BEGIN TASK INPUT

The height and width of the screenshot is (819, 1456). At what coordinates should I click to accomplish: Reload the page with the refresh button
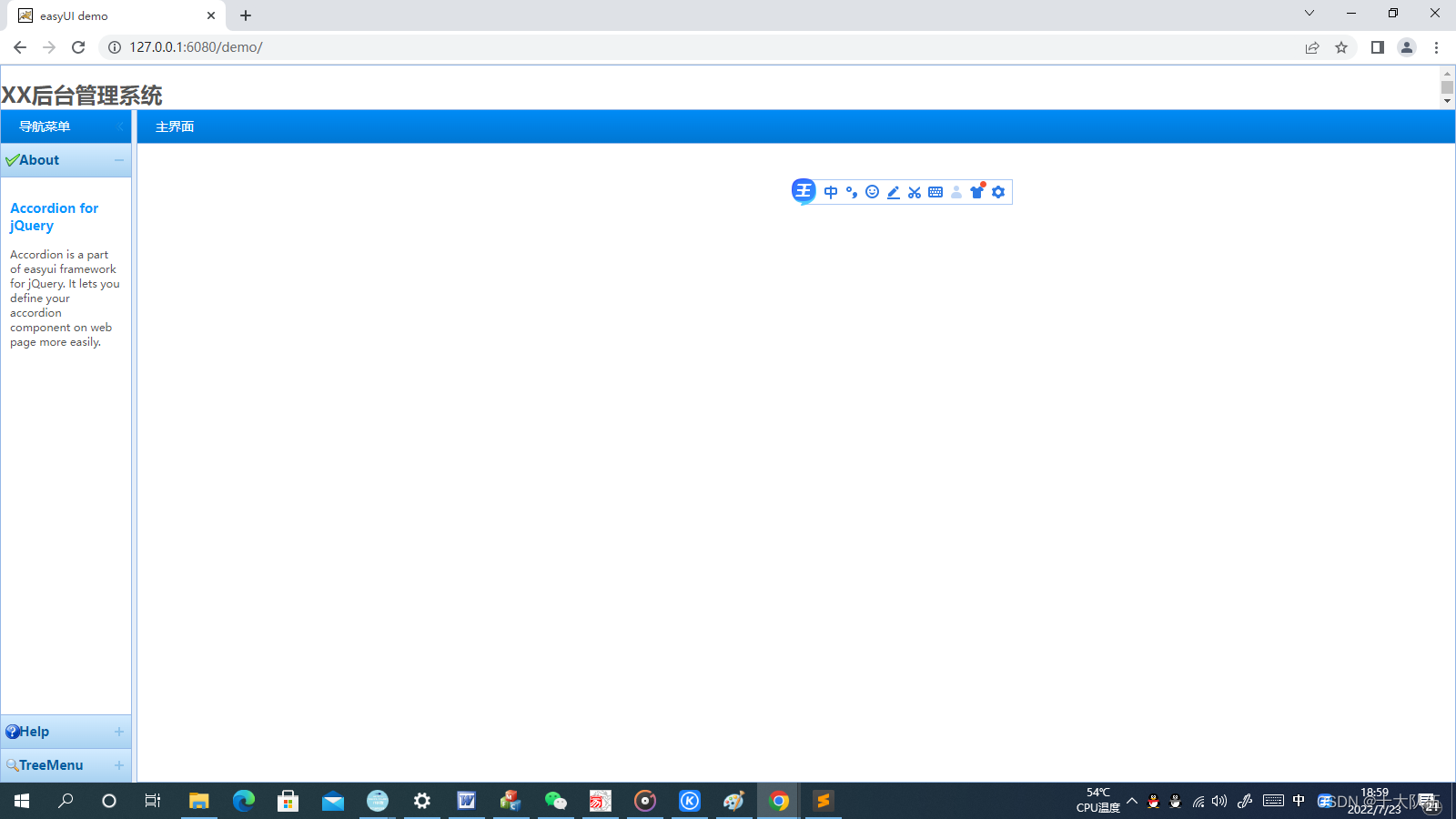78,47
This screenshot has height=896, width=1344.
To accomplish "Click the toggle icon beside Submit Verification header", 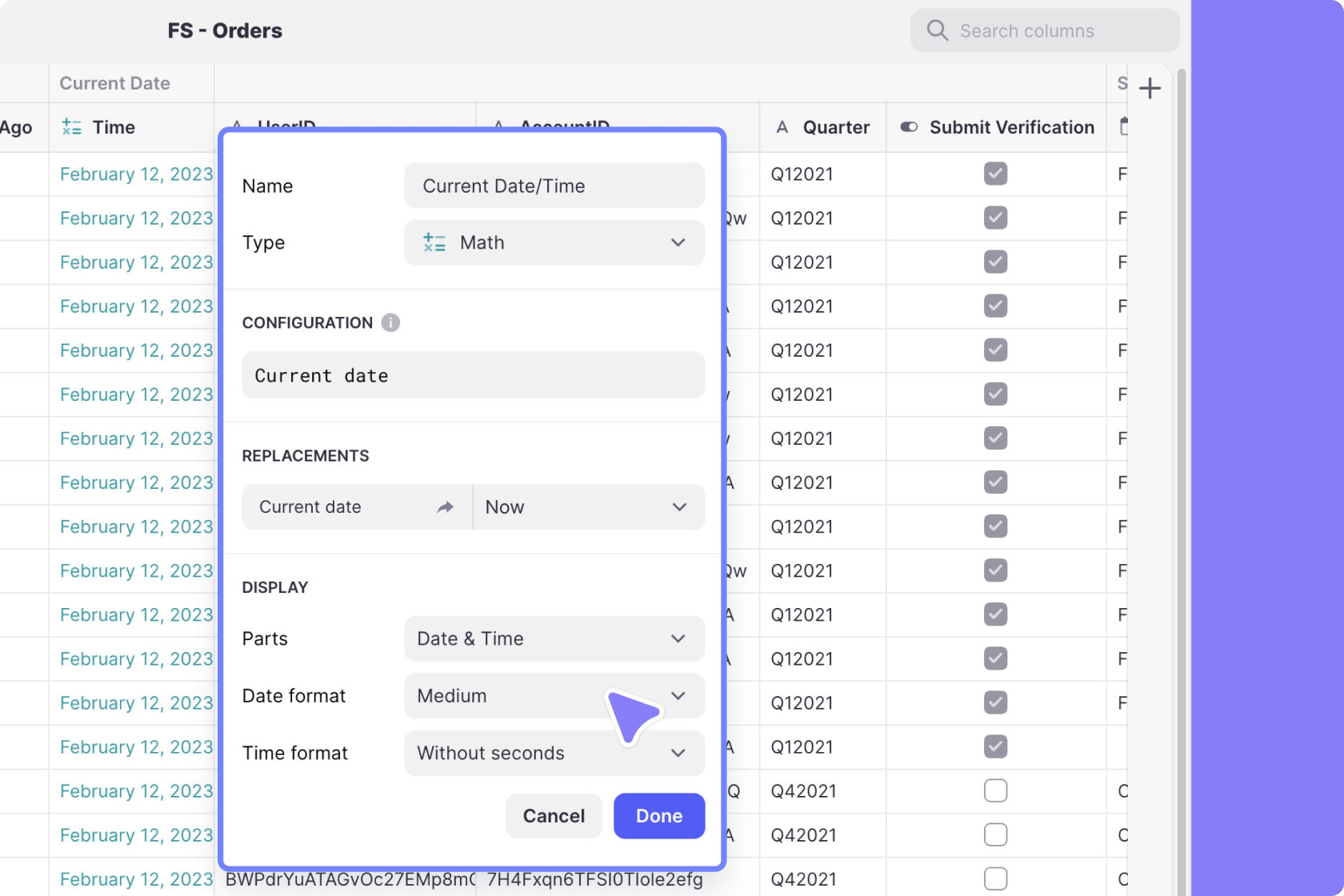I will 909,126.
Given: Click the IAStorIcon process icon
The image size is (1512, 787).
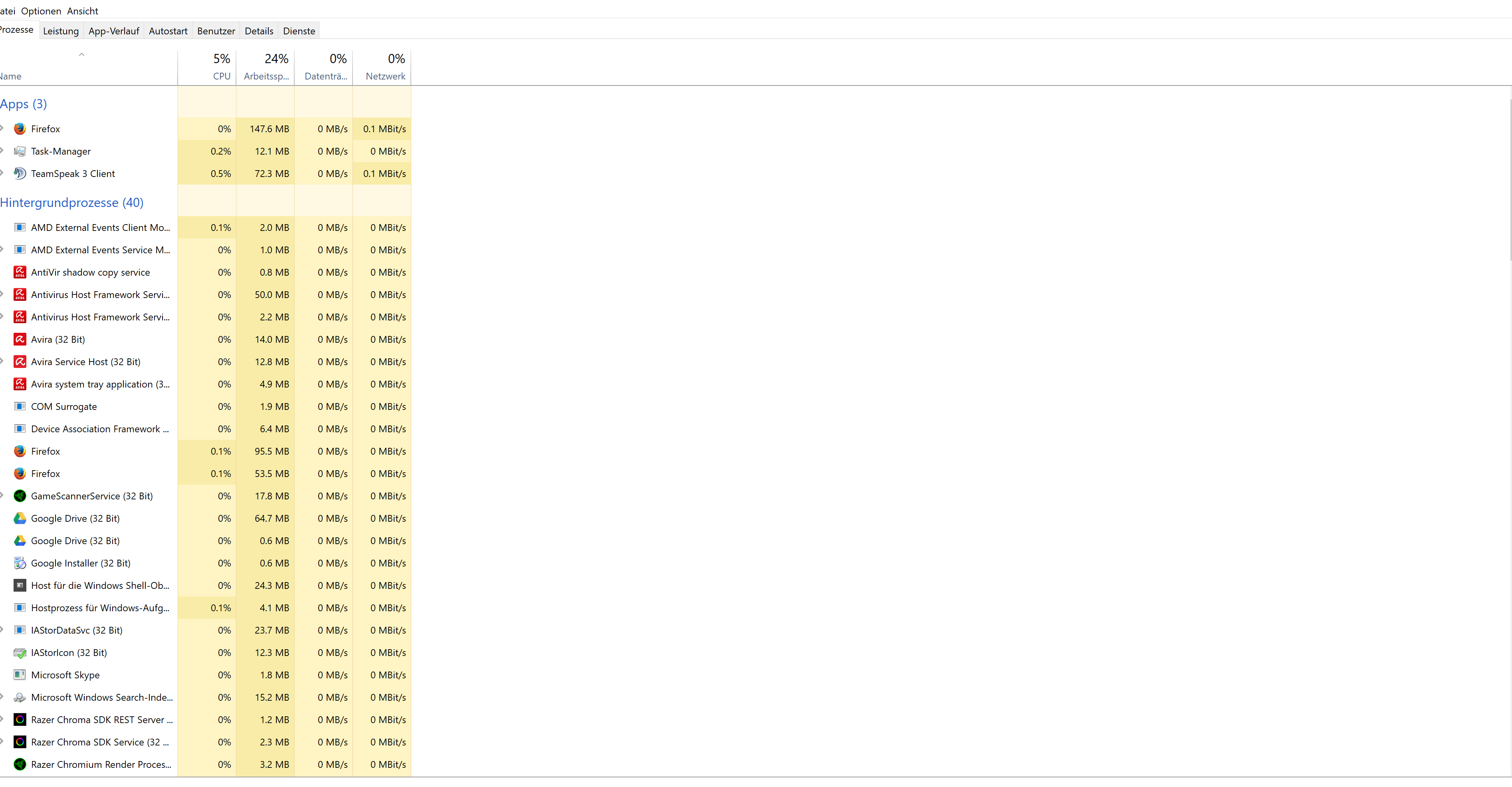Looking at the screenshot, I should (20, 652).
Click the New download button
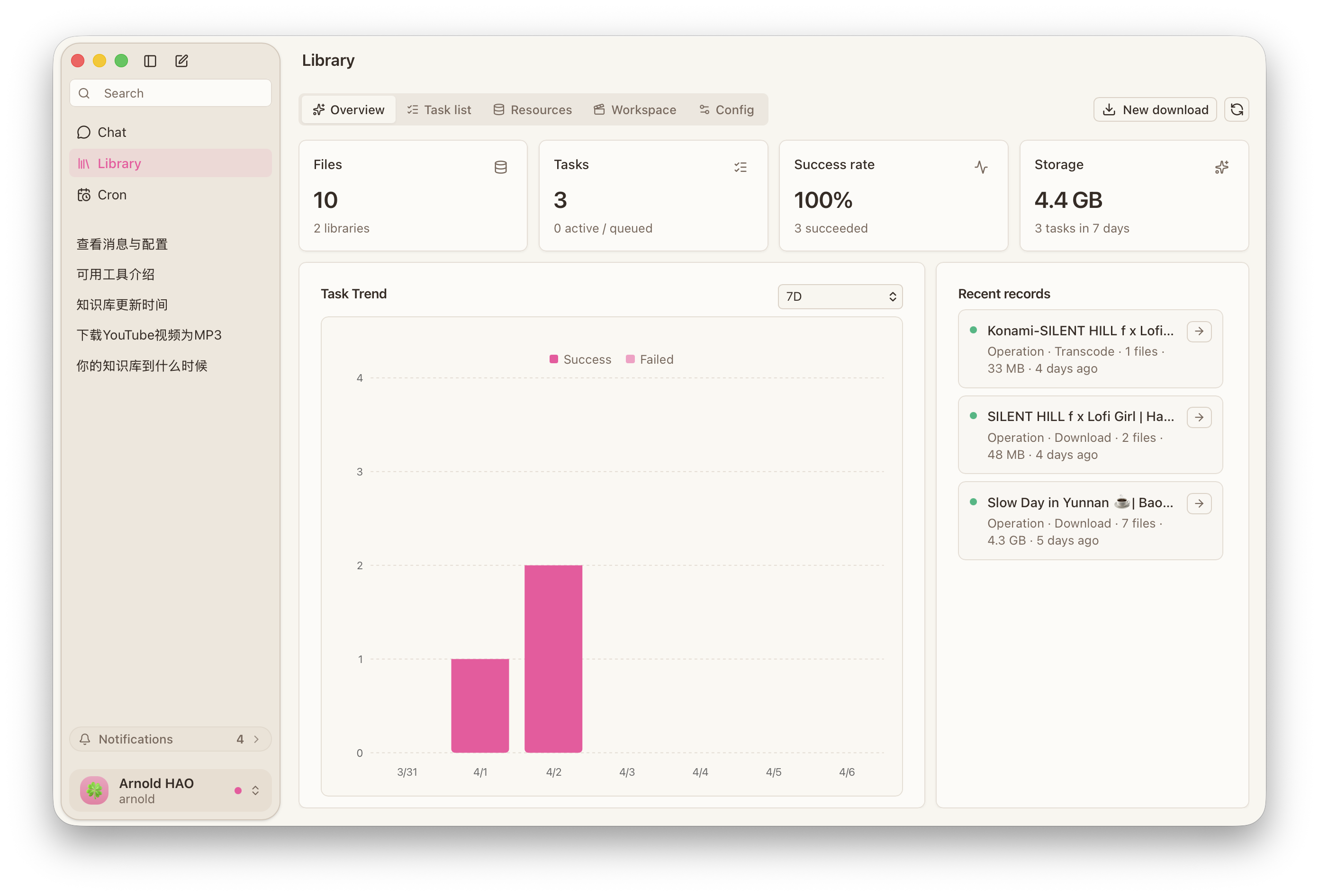The image size is (1319, 896). 1155,109
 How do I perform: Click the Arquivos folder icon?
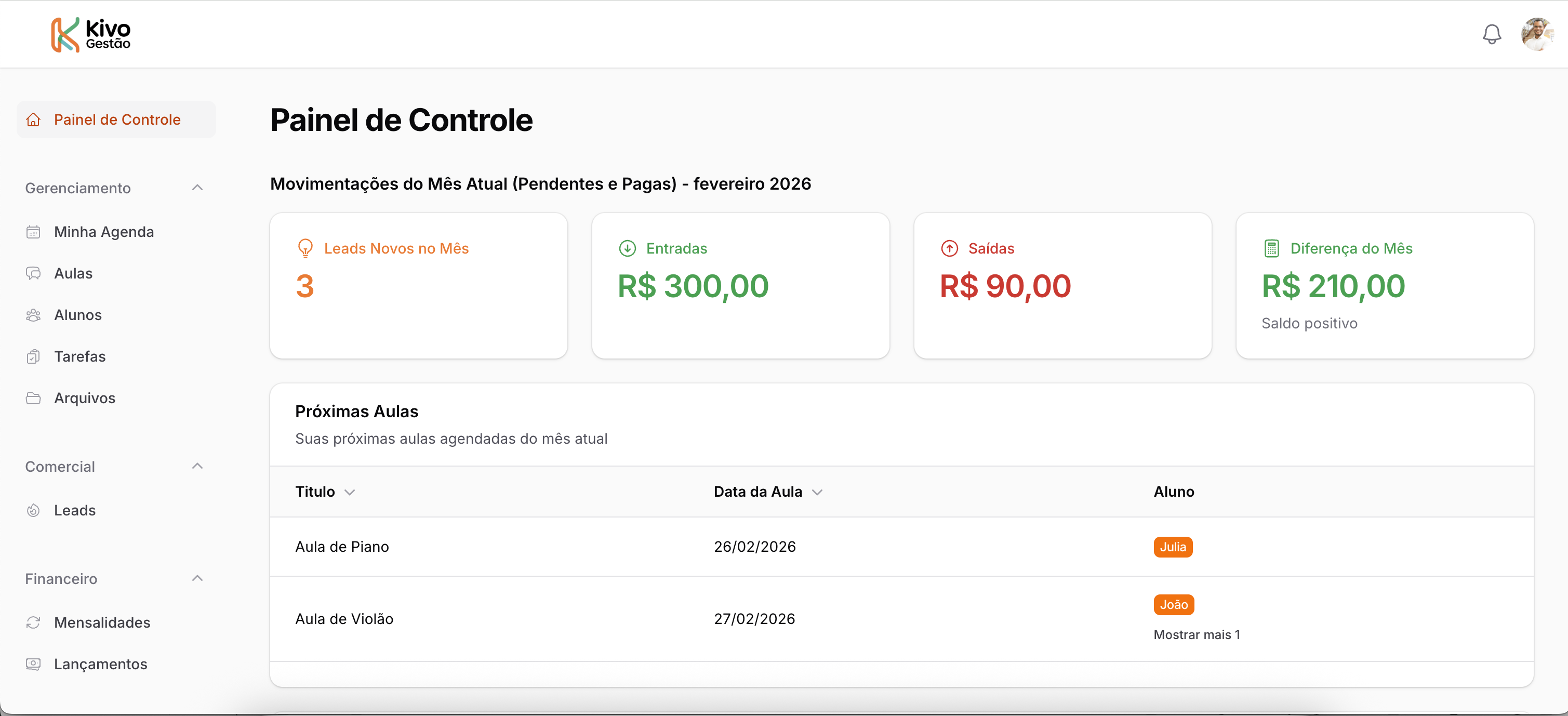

END TASK INPUT

## EXERCISE PROMPT
Return nothing except the lines from the line with "Given: Click the IAStorIcon process icon" through the last line of the records above, copied exactly and without pictures.

## OUTPUT FOR THIS EXERCISE
Given: Click the IAStorIcon process icon
The image size is (1512, 787).
Looking at the screenshot, I should (20, 652).
Click the New download button
The image size is (1319, 896). 1155,109
 How do I perform: Click the Arquivos folder icon?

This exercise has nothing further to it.